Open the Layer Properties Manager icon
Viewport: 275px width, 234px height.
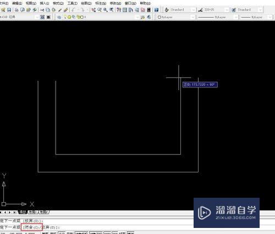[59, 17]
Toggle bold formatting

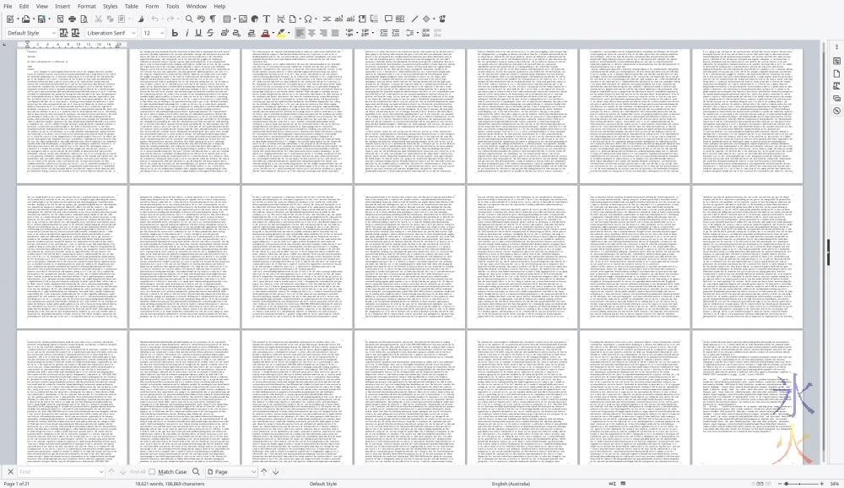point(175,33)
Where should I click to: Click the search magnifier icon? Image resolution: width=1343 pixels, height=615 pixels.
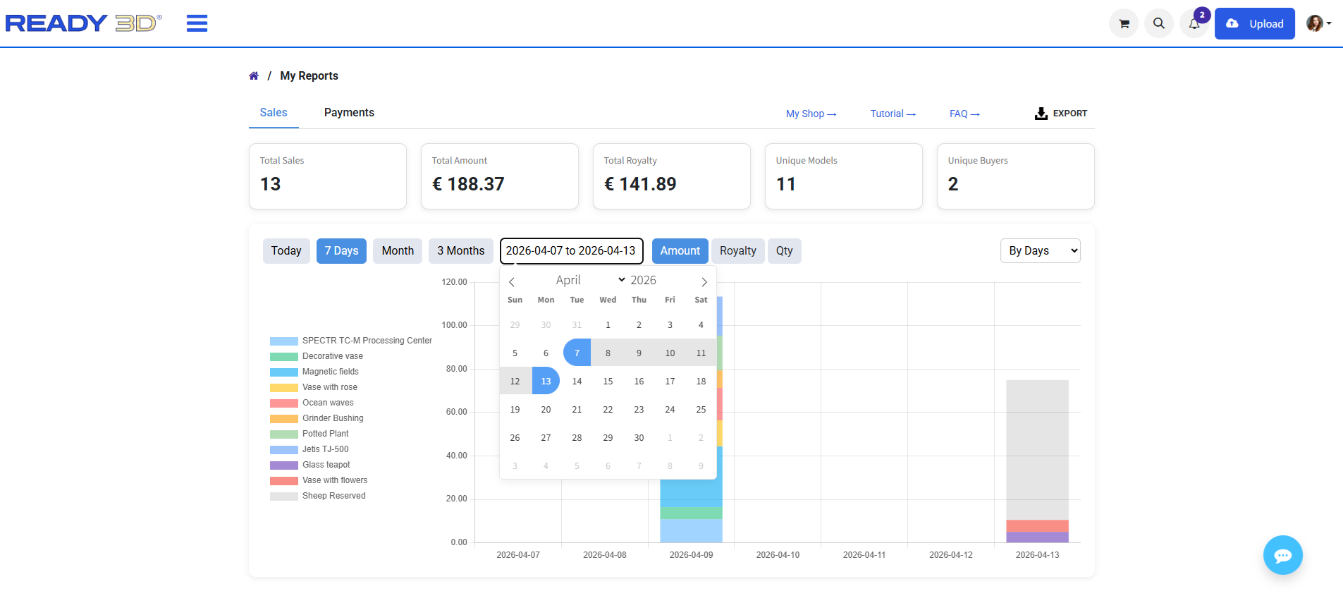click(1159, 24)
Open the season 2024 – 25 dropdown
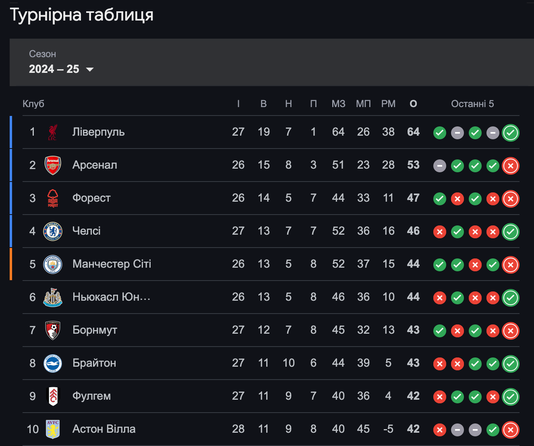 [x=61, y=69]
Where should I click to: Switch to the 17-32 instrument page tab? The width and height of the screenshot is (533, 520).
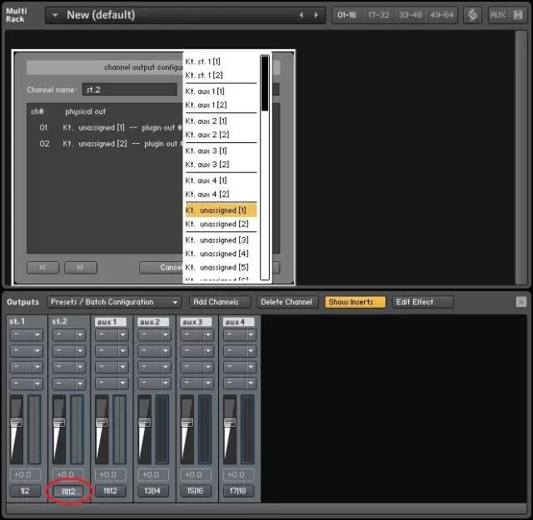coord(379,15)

» **Directions**:
Rewrite all of the data above, replacing every "icon" with "button" and keeping everything else the same. Leave out the pictures.

» **Result**:
Open the Layer Properties Manager button
Viewport: 275px width, 234px height.
[59, 17]
Toggle bold formatting

point(175,33)
Where should I click to: Click the search magnifier button? Image resolution: width=1343 pixels, height=615 pixels.
click(1159, 24)
Open the season 2024 – 25 dropdown
 [x=61, y=69]
Where should I click to: Switch to the 17-32 instrument page tab? The width and height of the screenshot is (533, 520).
coord(379,15)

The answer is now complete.